START Text excerpt

Inpainting: Image Editor using Object Detection and Diffusion Models

Project Overview

This project provides a comprehensive web application for intelligent image inpainting, combining state-of-the-art object detection with diffusion-based generative models. Users can upload images, automatically detect objects within them, select specific regions for removal or modification, and seamlessly generate realistic inpainted results. The system offers both advanced AI-powered editing and classic image filtering capabilities, all through an intuitive web interface accessible on both desktop and mobile devices.

Key Features

Automatic Object Detection

Leverage COCO-trained models to automatically identify and segment objects within uploaded images, eliminating manual masking.

Diffusion-Based Inpainting

Utilize advanced diffusion models to generate photorealistic content that seamlessly fills selected regions while maintaining context.

Interactive Web Interface

Built with Streamlit for an intuitive, responsive interface that works seamlessly across desktop and mobile devices.

RESTful API Backend

FastAPI-powered backend providing robust, scalable image processing services with clear API endpoints.

How It Works

Architecture Overview

Frontend: Streamlit

Interactive web application providing user-friendly interface for image upload, object selection, and result visualization.

Backend: FastAPI

High-performance REST API handling image processing requests, model inference, and result generation.

Object Detection

COCO-trained detection models automatically identify and segment objects within images for precise masking.

Inpainting Engine

Diffusion-based generative models create realistic content to fill masked regions while preserving image coherence.

Processing Pipeline

Image Upload: User uploads an image through the Streamlit web interface
Object Detection: Backend automatically detects and segments all objects using COCO categories
Object Selection: User selects which detected objects to remove or modify
Mask Generation: System creates precise binary masks for selected regions
Inpainting: Diffusion model generates realistic content to fill masked areas
Result Display: Multiple generated results displayed for user selection and download

Demo Gallery Interactive

Desktop Interface

Streamlit interface with uploaded image of kids playing football. User selects "SportsBall" object for removal.

END Text excerpt

» What you will do: Continue the write-up on the inpainting image editor above, picking up after its final sentence.

START Stored rows

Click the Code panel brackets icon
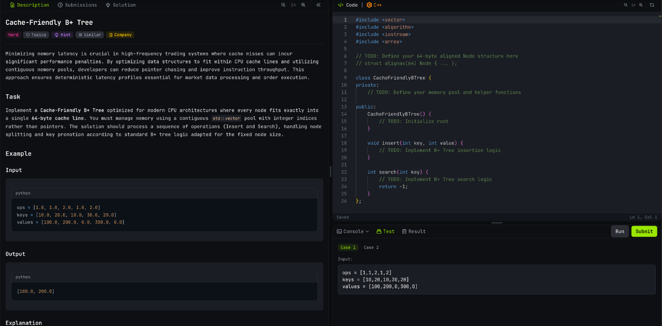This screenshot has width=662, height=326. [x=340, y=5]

END Stored rows
START Stored rows

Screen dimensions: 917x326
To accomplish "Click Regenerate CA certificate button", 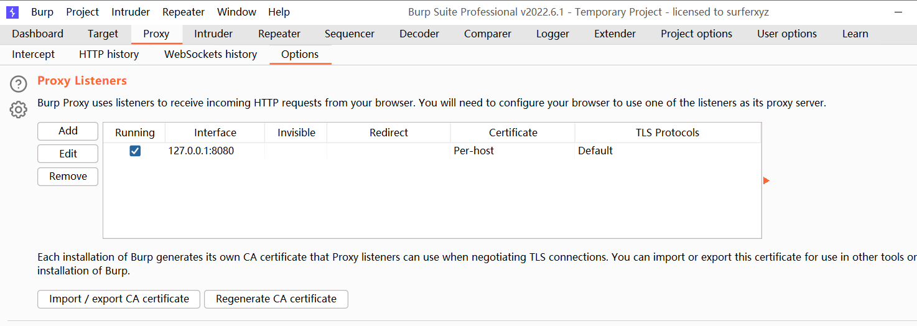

END Stored rows

» Answer to the task:
Inpainting results showing seamless removal of the sports ball with realistic background fill.

Mobile Interface

Clean, responsive mobile interface optimized for touch interactions.

Uploaded image with automatic cat detection. User selects cat object for removal.

Generated results showing successful cat removal with natural background inpainting.

Classic Filters

Filter selection menu offering various traditional image processing options.

Example of Gaussian blur filter applied to image for artistic or privacy effects.

Technology Stack

Core Technologies

Python 3.9+ PyTorch Streamlit FastAPI Uvicorn OpenCV Pillow

AI/ML Models

COCO Object Detection Diffusion Models Stable Diffusion Inpainting Transformers

Development Tools

Conda Jupyter Git REST API

Setup & Installation

Prerequisites

Python 3.9 or higher
CUDA-capable GPU (recommended for faster inference)
Conda or Python virtual environment
8GB+ RAM (16GB recommended)

Installation Steps

1. Clone Repository

git clone https://github.com/Mahanth-Maha/Inpainting.git
cd Inpainting

2. Create Virtual Environment

conda create -n inpaint python=3.9 -y
conda activate inpaint

3. Install Jupyter Kernel (Optional)

conda install -c anaconda ipykernel -y
python -m ipykernel install --user --name inpaint --display-name "inpaint"

4. Install PyTorch

Visit pytorch.org for platform-specific instructions, or use:

# For CUDA 12.8
pip3 install torch torchvision torchaudio --index-url https://download.pytorch.org/whl/cu128

5. Install Dependencies

pip install -r requirements.txt

6. Configure Environment

cp env_template .env
# Edit .env file with your configurations

Default .env settings:

ANNOTE_MAPPING_FILE_PATH="models/annotations/coco_category_mapping.json"
DEBUG_LEVEL="INFO"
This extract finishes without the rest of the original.